A Pakistani neuroscientist who came to the U.S. as an international student has died at 43, leaving behind a movement of support for diverse and nontraditional young scientists.

“My campaign will provide awards to young scientists from backgrounds that are diverse, under-resourced, marginalized or traditionally under-represented in psychological and neural sciences,” Nadia Chaudhri wrote in May, when she started a GoFundMe page to help students pay to attend the annual conference for the Research Society on Alcoholism.

“I am targeting funds to these groups to provide a specific leg up to young scientists who may face hardship due to systemic issues like racism, sexism and other forms of prejudice,” she wrote. 

Born in Karachi, Chaudhri came to the U.S. in 1985 to attend Franklin & Marshall College in Pennsylvania as an international student. Her full scholarship covered the yearly $31,000 tuition, room and board, according to a news article from Concordia University, where she was a full professor. 

“I became fascinated by the interaction between brain and behaviour, specifically in relation to drug addiction,” she wrote on her GoFundMe page.

She went on to earn a doctorate in neuroscience at the University of Pittsburgh, focusing on the effect of social cues on cigarette smoking. She moved to California in 2005 for a postdoctoral fellowship at the University of California-San Francisco, and joined Concordia University in Montreal, Quebec, in 2010 as faculty and to establish a research laboratory.

“Throughout my academic training in the United States I faced funding challenges because I was not a U.S. citizen. Luckily, a handful of scientific organizations supported students regardless of their immigration status,” she wrote.

“I benefited from travel awards from scientific societies. These monetary awards allowed me to attend important conferences in my field, where I presented my research and became part of a vast and generous network of researchers who shaped my career,” she wrote.

Through Concordia University, Chaudhri also established the Nadia Chaudhri Wingspan Award, “an annual scholarship to support the training of neuroscientists from underrepresented backgrounds,” according to a university webpage.

She kept an active Twitter account, @DrNadiaChaudhri, documenting her progress in her fight against advanced ovarian cancer. She promoted Concordia through the Concordia Shuffle, in which she pledged to walk the length of the palliative care ward “every day for as long as I can.” Palliative care offers end-of-life care for patients.

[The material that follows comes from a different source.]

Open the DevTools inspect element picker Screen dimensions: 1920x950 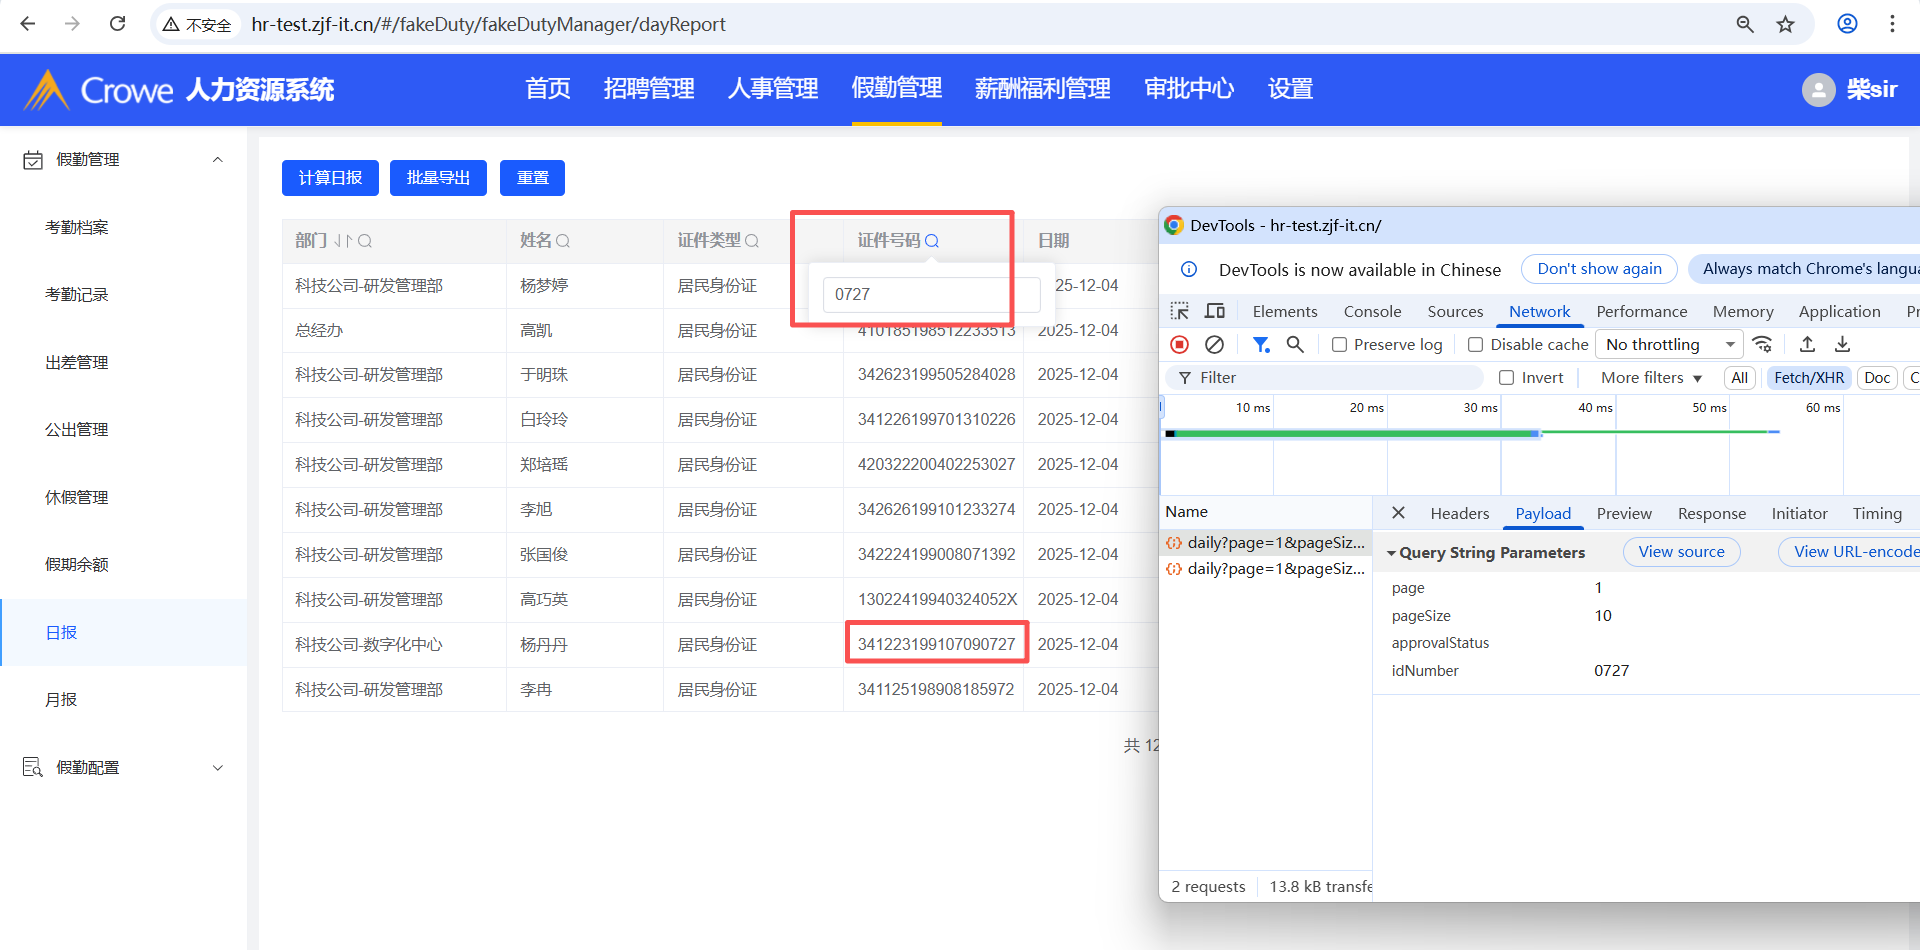[x=1180, y=311]

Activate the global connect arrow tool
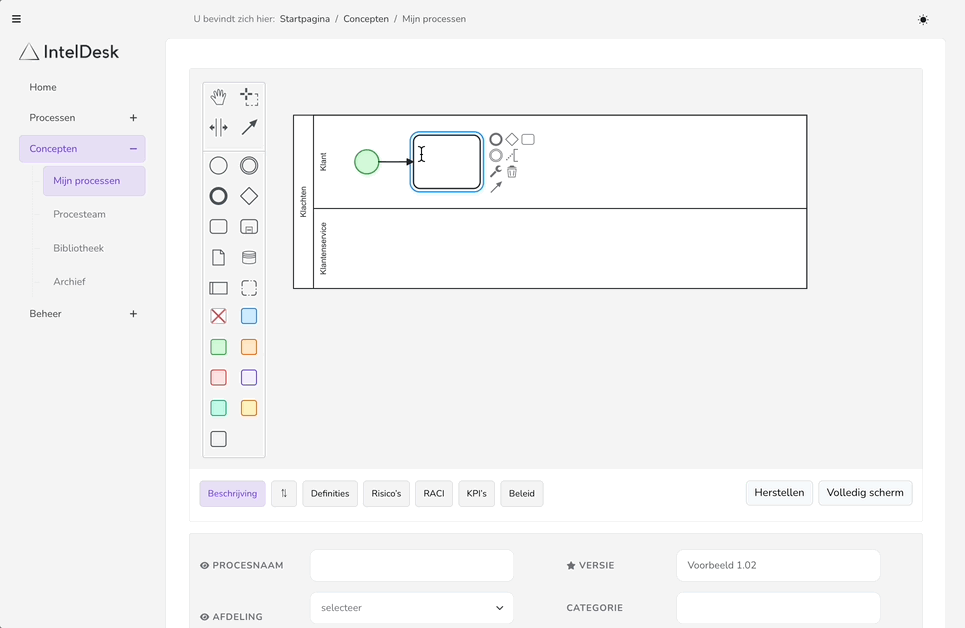pos(249,127)
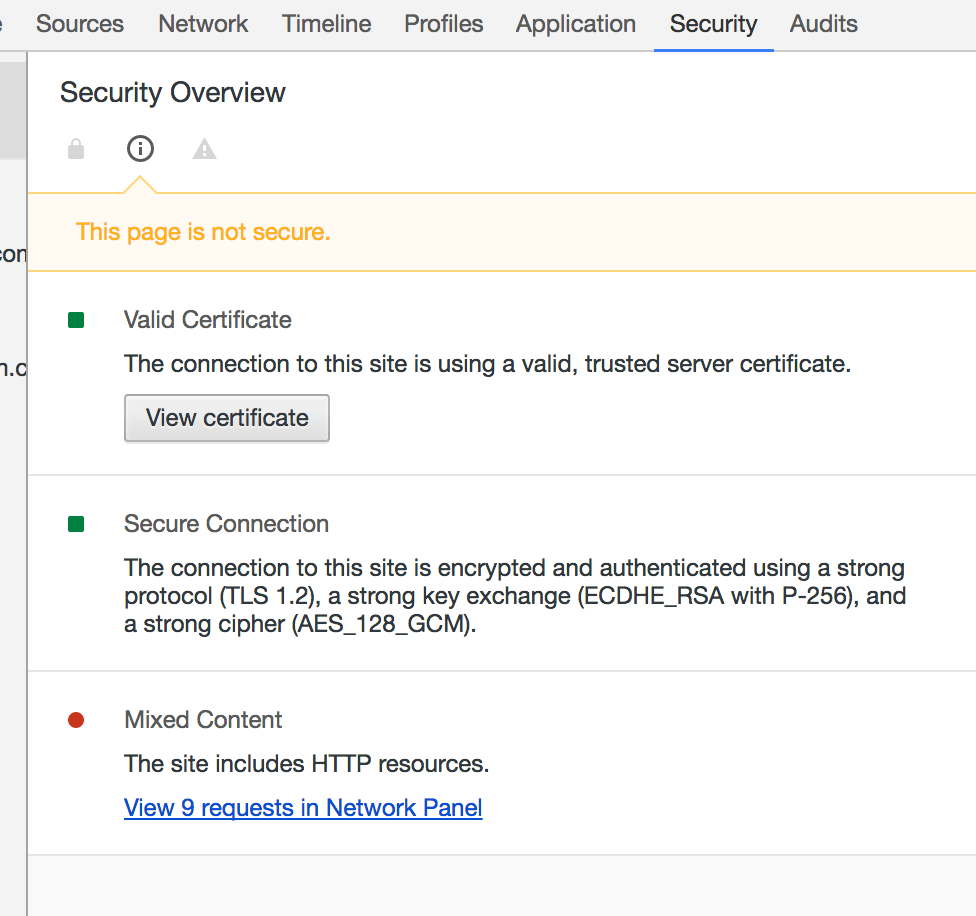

“Nadia was a force of nature. She was an incredibly talented researcher with a passion for teaching and student success matched only by her commitment to diversity, equity and inclusion,” Concordia President Graham Carr said on the university’s website.

“I firmly believe that progress in science needs diversity in the voices and faces that are tackling scientific questions,” Chaudhri wrote on her fundraising page. “To achieve this diversity, we must elevate young people who might be overlooked because they don’t fit a particular mold.”

She said she was one of those students who, because of gender, color or culture, faced challenges outside her scientific capabilities. 

“When I gave talks or presentations, people often commented on my accent instead of my science,” Chaudhri said in an interview in May. “When I pierced my nose, something I did to celebrate being Pakistani, a senior female faculty member told me that the piercing would prevent me from getting a faculty position.” 

Chaudhri died on October 5 of ovarian cancer. Her GoFundMe has raised more than $216,000 to date.